Task statement
Copy the rows from the line with "Task: Click the hamburger menu icon" to the line with "tap(334, 697)", replacing "Where should I click to" with "Where do I click to" and leaving everything else unchanged.
- - -
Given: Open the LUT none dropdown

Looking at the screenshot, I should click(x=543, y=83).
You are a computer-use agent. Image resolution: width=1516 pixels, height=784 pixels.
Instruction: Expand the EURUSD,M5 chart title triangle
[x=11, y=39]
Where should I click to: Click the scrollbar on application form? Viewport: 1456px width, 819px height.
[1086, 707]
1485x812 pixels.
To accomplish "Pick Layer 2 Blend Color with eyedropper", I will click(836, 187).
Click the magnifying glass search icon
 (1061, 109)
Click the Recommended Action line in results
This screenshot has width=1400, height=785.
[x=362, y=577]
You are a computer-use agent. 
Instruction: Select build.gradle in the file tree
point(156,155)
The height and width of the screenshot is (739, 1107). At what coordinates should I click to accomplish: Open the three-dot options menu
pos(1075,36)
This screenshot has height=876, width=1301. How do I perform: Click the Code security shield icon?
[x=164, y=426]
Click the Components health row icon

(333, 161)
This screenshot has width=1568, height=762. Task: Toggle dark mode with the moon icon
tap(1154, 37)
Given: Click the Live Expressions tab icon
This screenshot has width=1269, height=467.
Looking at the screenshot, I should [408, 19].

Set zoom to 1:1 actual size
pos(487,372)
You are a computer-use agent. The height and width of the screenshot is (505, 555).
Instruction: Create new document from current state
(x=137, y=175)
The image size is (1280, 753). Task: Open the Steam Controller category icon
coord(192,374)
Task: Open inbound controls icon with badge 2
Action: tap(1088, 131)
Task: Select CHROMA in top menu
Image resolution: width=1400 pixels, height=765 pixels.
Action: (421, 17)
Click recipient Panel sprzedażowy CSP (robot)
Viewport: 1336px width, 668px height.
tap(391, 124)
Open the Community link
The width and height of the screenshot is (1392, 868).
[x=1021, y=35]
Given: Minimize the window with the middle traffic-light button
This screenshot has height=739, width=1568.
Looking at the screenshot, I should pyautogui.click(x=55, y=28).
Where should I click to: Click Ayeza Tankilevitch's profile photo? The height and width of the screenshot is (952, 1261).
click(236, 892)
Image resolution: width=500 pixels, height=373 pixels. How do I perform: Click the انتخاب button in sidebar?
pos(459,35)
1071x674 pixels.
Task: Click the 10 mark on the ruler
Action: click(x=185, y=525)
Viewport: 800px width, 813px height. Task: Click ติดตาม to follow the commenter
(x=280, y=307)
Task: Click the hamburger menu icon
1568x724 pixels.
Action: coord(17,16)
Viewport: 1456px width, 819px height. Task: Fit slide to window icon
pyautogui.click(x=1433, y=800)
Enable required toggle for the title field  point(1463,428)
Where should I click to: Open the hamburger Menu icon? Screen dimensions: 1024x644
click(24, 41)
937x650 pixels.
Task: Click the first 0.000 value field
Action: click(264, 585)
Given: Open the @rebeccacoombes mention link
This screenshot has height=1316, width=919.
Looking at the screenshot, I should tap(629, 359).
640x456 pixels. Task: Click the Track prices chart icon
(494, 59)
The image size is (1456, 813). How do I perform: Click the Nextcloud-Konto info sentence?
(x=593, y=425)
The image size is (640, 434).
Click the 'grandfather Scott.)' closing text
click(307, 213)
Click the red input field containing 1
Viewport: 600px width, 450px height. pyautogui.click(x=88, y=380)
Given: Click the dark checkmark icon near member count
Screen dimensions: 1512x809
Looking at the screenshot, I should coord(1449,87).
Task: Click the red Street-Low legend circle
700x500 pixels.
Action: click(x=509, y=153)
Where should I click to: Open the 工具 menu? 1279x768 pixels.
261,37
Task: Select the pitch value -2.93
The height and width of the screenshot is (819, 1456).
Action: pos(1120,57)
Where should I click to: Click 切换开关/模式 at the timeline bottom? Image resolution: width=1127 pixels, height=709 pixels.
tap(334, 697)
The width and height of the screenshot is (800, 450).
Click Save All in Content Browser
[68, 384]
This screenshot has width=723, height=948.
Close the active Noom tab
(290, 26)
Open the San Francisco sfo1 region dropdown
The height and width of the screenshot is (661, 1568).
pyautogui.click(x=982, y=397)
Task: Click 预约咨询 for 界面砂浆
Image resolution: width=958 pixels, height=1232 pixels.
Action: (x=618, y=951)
- - -
Solution
Task: Click the hamburger menu icon
1568x724 pixels.
Action: coord(17,16)
Viewport: 1456px width, 819px height. Task: Fit slide to window icon
pyautogui.click(x=1433, y=800)
Enable required toggle for the title field  point(1463,428)
Where do I click to: Open the hamburger Menu icon? Screen dimensions: 1024x644
click(24, 41)
937x650 pixels.
Task: Click the first 0.000 value field
Action: click(264, 585)
Given: Open the @rebeccacoombes mention link
This screenshot has height=1316, width=919.
Looking at the screenshot, I should tap(629, 359).
640x456 pixels. Task: Click the Track prices chart icon
(494, 59)
The image size is (1456, 813). How do I perform: Click the Nextcloud-Konto info sentence?
(x=593, y=425)
The image size is (640, 434).
Click the 'grandfather Scott.)' closing text
click(307, 213)
Click the red input field containing 1
Viewport: 600px width, 450px height. pyautogui.click(x=88, y=380)
Given: Click the dark checkmark icon near member count
Screen dimensions: 1512x809
Looking at the screenshot, I should coord(1449,87).
Task: Click the red Street-Low legend circle
700x500 pixels.
Action: click(x=509, y=153)
Where do I click to: Open the 工具 menu? 1279x768 pixels.
261,37
Task: Select the pitch value -2.93
The height and width of the screenshot is (819, 1456).
Action: pos(1120,57)
Where do I click to: Click 切换开关/模式 at the timeline bottom? Image resolution: width=1127 pixels, height=709 pixels.
tap(334, 697)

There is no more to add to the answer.